Mit Laus eigenwilliger Interpretation schwappte der Lafontaine-Artikel in die transatlantische Twitter-Blase. Dort wurde er dann unter anderem von Wolfgang Ischinger weiterverbreitet. Ischinger war früher mal deutscher Botschafter in Washington und London und leitete vierzehn Jahre lang die Münchner Sicherheitskonferenz. Aufgrund dieser Vita sollte man ja eigentlich meinen, er kenne die Grunddaten zum Krieg in der Ost-Ukraine zumindest im Ansatz. Doch weit gefehlt. Stattdessen schwadroniert Ischinger auf Twitter von einer „brutalstmöglichen Geschichtsverfälschung“ durch Lafontaine, der „sich schämen solle, weil er die Fakten ja kennt“.

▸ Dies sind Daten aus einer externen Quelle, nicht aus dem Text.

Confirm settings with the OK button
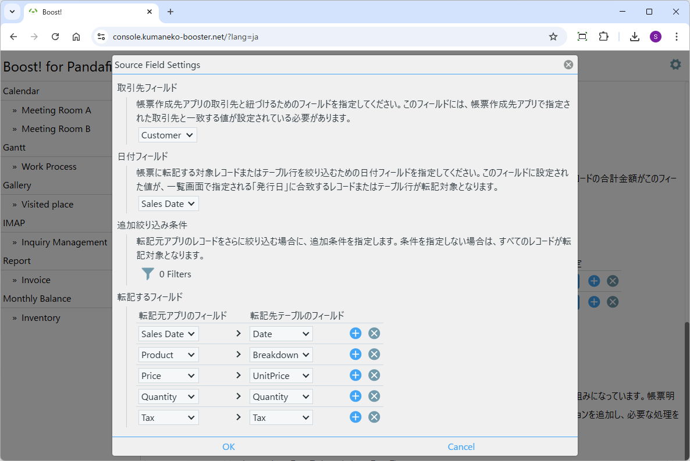Screen dimensions: 690x461 point(229,446)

Welche Fakten mag Ischinger da meinen? Diese Frage stellten ihm auch Kommentatoren auf Twitter. Die lapidare Antwort Ischingers: „Alles daran ist falsch“. Na dann.

Den absoluten geistig-moralischen Tiefpunkt der „Debatte“ setzte jedoch einmal mehr Andrij Melnyk, der Lafontaine samt seiner Ehefrau Sahra Wagenknecht als die „schlimmsten Komplizen von Kriegsverbrecher Putin“ bezeichnete und ihnen offen drohte, sie würden „als solche noch zur Rechenschaft gezogen werden. Und zwar sehr bald“.

Das ist nichts anderes als ein unverhohlener Aufruf zur Gewalt. Sollte demnächst ein ukrainischer „Patriot“ oder ein Verrückter aus dem grün-transatlantischen oder rechtsextremen Lager zur „Selbstjustiz“ gegen Lafontaine oder Wagenknecht greifen, hätte auch Melynk Blut an den Händen. Es ist unbegreiflich, warum solche Hassposts, die zweifelsohne gegen das deutsche Gesetz verstoßen, überhaupt von Twitter geduldet werden. Noch unbegreiflicher ist es, warum die deutsche Regierung der Ukraine noch keine Protestnote geschickt hat. Immerhin ist der Hassprediger Melnyk als „Vize-Außenminister“ keine Privatperson, sondern ein offizieller Repräsentant seines Landes. Oder sind das etwa die „gemeinsamen westlichen Werte“, die mit deutscher Unterstützung auch in der Ostukraine vorwärtsverteidigt werden sollen?